# Suicide Squad... (2016)



## WaylanderToo (Jan 20, 2016)

well I wasn't to bothered about this before - but this (set to Queen) has suddenly ramped up my interest levels


----------



## Juliana (Jan 20, 2016)

I just love this trailer... I've already watched it three times this morning.

My kids are so excited; the Joker is one of my son's fave DC characters and my daughter has always loved Harley Quinn. She's also a fan of Cara Delevingne, who plays Enchantress.

Only problem with the movie trailers so far: Harley's outfits are so awesome that my daughter wants to be her for this year's Halloween. Hoping I can pull it off!


----------



## Frost Giant (Jan 21, 2016)

Up until now the only DC films that impressed me were Nolan's Batman movies and The Watchmen. It seems like they may have done a good job developing this one, based on the previews.


----------



## BAYLOR (Jan 31, 2016)

Looks wonderfully twisted.


----------



## Camiedee (Feb 14, 2016)

I'm not sure about this movie, I think they might shove in too many character and not have long enough to make us care about them, but I'm still hopeful.


----------



## Brian G Turner (Dec 27, 2016)

Couldn't find a dedicated discussion for those who watched the film...
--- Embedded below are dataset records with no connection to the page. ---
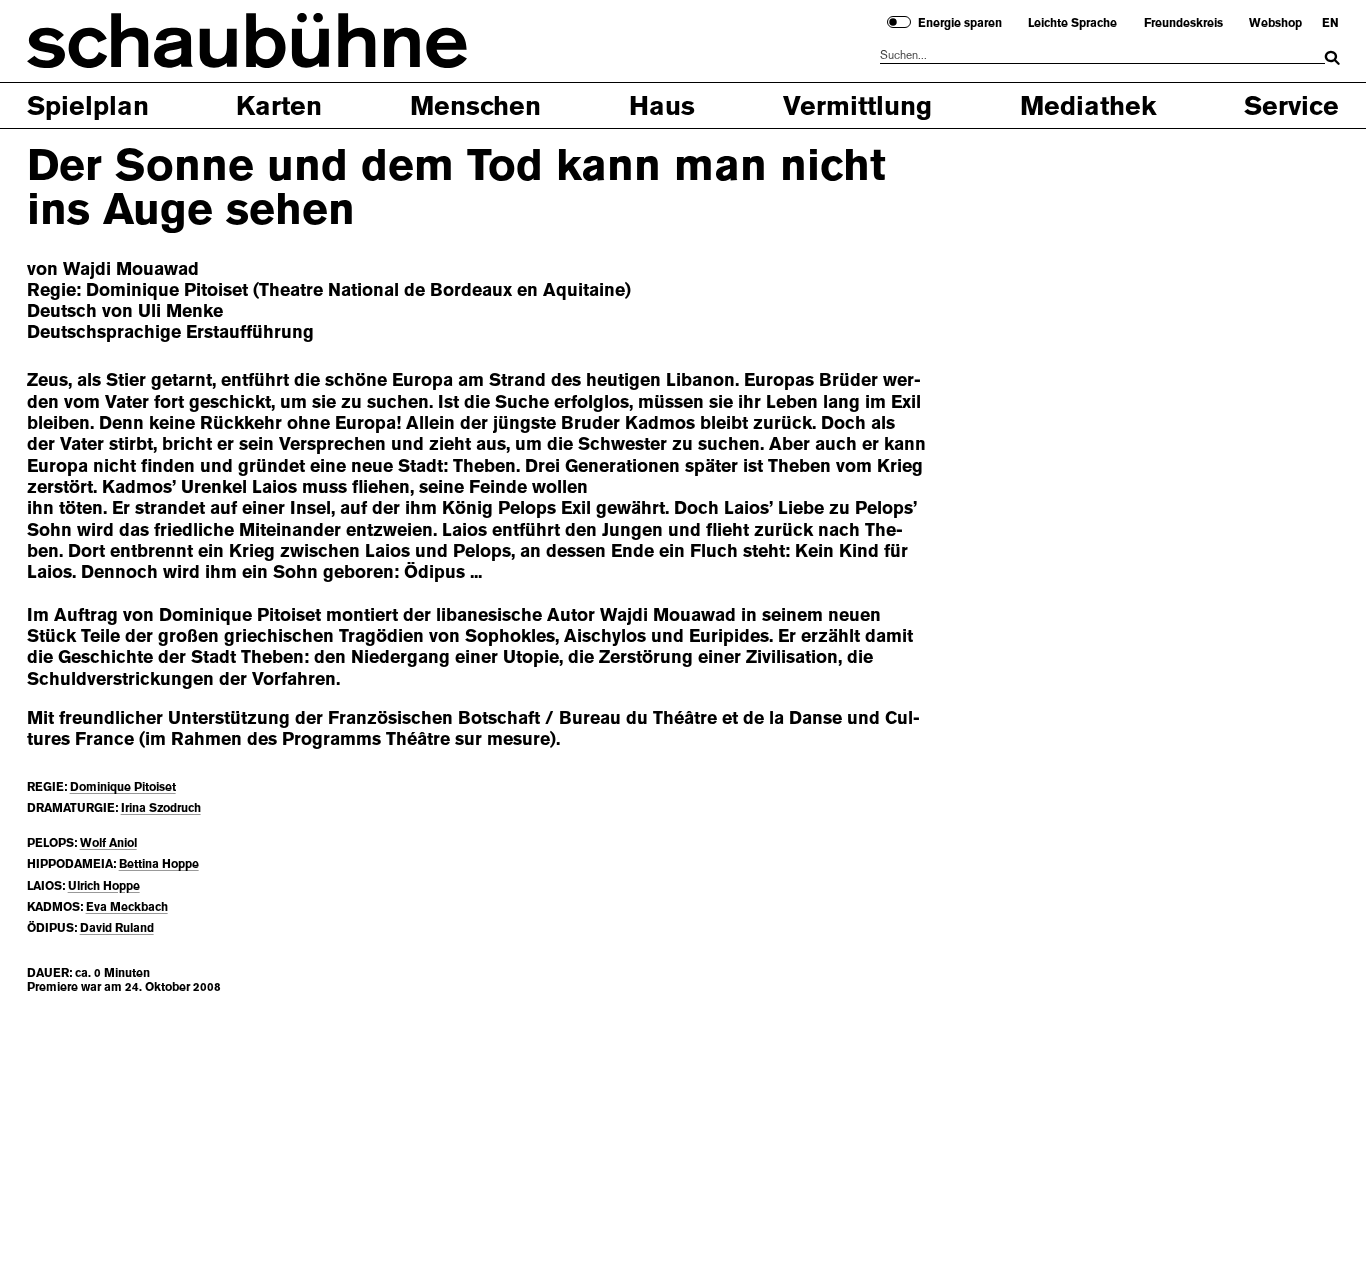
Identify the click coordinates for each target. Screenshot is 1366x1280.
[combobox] (1102, 55)
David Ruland (117, 928)
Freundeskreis (1183, 23)
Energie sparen (960, 23)
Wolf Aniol (108, 843)
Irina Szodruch (161, 808)
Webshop (1275, 23)
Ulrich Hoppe (104, 886)
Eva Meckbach (127, 907)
Anyway, watched it tonight with low expectations, and was pleasantly surprised. Some of the Enchantress stuff was silly, and the squad bonded a little too easily.

However, there was some great dialogue, great moral juxtapositions, and the whole thing worked far better than I was expecting.


----------



## Enforcer Productions (Jul 25, 2017)

Personally, I found it to be much better than the reviews would have people believe! Good style, humorous, plenty of action; what's not to like?

But then, I'm probably not the type who should be reviewing movies, so...


----------



## Moonbat (Aug 6, 2017)

I thought this was awful, I wanted to like it, but it just didn't hold up.
There were too many characters that weren't fleshed out well enough and the ones they did focus on (dead shot and Harlequin) didn't really develop through the story. I think DC are struggling with poor scripts. I expect this could have been a lot better.


----------



## Overread (Aug 6, 2017)

Moonbat said:


> I thought this was awful, I wanted to like it, but it just didn't hold up.
> There were too many characters that weren't fleshed out well enough and the ones they did focus on (dead shot and Harlequin) didn't really develop through the story. I think DC are struggling with poor scripts. I expect this could have been a lot better.



This was very much my view and I also wanted to like this film
The problem is that barring Harly and the Joker, every other character in the film is a more minor superhero; and honestly Harly is kind of in the middle (big enough most people know of her; small enough that she's not really been in films). As a result anyone who isn't already a fan from before gets lost really fast and the characters feel quirky but totally under developed. They just tried to put way too much into a film script and time frame which resulted in a very rushed feeling. The setup of the team was so fast that they bonded without ever feeling like they bonded. 

I also felt like the main squad leader was a very flat character. He was in no way a leader and of all the actors had the least amount of presence to his character. He just didn't get your attention to the point where its actually hard to be interested in him as a character. That's a serious problem when he's supposed to be leading the charge.

Trying to fit an introduction; a bonding; a main destroy the world; a joker plot and everything else all at once - yah just way too much all at once. It might have worked if it was Joker, Penguin etc.... ergo big names that everyone knows and that you don't have to really spend a huge amount of time establishing; however then you'd really have had to have had a huge reason to unit them. 
But this was minor characters in terms of films and general media who people don't know the background of. 


It's a real shame as the overall concept of the film is fantastic; the idea and the much darker and brutal tone is really taking the franchise in a new direction. Having someone establish an anti-hero group when she, herself is very anti-hero (shooting all the staff who are not "cleared" and basically risking the squads life to save herself) is a really bold move in a movie industry focused on pure-good characters. Hopefully it might spawn a sequel or such


----------